Many Indian companies, which had acquired firms overseas in the last three-four years, are going through a rough phase. What does this mean for overseas acquisitions?
The acquisitions made during 2005 to 2008 would have made Indian companies wiser in their segments and helped them to understand the dynamics and nuances of M&As. Most of these companies are going through a restructuring phase. They have been focusing on reducing leverage either by issuing additional equity or through cutting cost. Once the restructuring gets over, we will see a strong foundation for the next round of growth.
What will drive the outbound deals now?
We expect more manufacturing-driven deals for companies to scale up. In telecom, the scope is very limited. In the forging space, when the situation settles down globally, we will see the appetite coming back.
The last round of overseas acquisitions came on the back of availability of cheap finances. With the cost equation changing, will there be an impact on the M&A appetite?Basically, we are coming from an era of excesses, which took place way back in 2006 and 2007 when leveraging norms went through the roof. In some cases, leveraging was equivalent to seven-eight times of Ebitda (operating profit). There was an excess of liquidity in the system. There were clubbing of a lot of things resulting in a crisis in 2008. But right now, the appetite is coming back for good deals. While people are still cautious, money is available for such deals. People are more focused on the kind of assets a company is buying.
On the domestic front, which sectors are ripe for consolidation and where are enquiries coming from?
There is interest in pharmaceuticals, IT and media. My guess is that these sectors will interest foreign players. In case of media and telecom, there are so many players that consolidation has to take place.

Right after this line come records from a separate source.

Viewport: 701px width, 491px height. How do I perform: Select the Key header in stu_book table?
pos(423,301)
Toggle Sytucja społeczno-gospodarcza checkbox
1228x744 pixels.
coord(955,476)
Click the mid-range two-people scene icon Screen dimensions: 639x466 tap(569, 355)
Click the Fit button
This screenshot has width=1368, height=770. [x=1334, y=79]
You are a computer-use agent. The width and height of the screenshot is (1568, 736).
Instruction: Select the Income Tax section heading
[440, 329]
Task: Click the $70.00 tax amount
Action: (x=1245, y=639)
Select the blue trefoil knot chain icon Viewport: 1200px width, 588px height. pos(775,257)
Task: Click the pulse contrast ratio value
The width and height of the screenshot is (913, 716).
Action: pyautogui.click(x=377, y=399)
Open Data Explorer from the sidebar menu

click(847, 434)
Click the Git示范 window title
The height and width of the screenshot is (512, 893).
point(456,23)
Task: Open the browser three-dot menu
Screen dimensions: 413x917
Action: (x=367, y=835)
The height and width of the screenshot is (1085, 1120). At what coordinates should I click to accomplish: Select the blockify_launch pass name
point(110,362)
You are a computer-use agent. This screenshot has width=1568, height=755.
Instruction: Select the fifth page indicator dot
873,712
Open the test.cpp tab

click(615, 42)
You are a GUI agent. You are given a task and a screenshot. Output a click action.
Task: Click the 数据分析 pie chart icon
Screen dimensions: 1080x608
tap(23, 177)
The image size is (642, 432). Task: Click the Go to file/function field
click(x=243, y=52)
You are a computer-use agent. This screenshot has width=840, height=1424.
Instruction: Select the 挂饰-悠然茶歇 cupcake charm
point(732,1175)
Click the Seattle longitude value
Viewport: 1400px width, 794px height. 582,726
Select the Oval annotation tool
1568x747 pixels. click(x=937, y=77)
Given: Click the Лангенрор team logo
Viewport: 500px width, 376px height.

Did private equity (PE) firms, which were complaining of high valuations last year, missed out when the valuation hit a low?
It takes time for PE deals to be come. What we saw was a very good rebound that took place in the capital markets. If the market had not come back, it would have been a PE-driven market. Private equity is always competing with the capital markets as a source of capital.
Recent experiences show that companies which have tapped the market through initial public offers have not performed well on listing. Should we expect that pricing will be more sober in the coming days?
The days of 25 to 30 per cent returns on listing are over. Now issues get priced optimally and it is primarily led by institutions. So, today the roadshow has to discover the demand and what should be the pricing, and then there is book building. Pretty much the system has moved up to optimal pricing.
But the response in the retail segment was not really enthusiastic?
The retail segment is going to be under pressure. Fund raising in the primary market is being driven more and more through institutions. When institutions are investing, they are doing it for the long term.
Has the Merrill Lynch India’s strategy changed following its acquisition by Bank of America (BofA) last year and what is the status on restructuring of its operations?
We were a pure investment bank prior to the merger. Now with BofA taking over, we are more of an end-to-end financial powerhouse. We have many more products and a large balance sheet. As Merrill Lynch India, we always had the ambition of getting a banking licence and now we have that. The integration is pretty much done. Just a few more formalities have to be completed.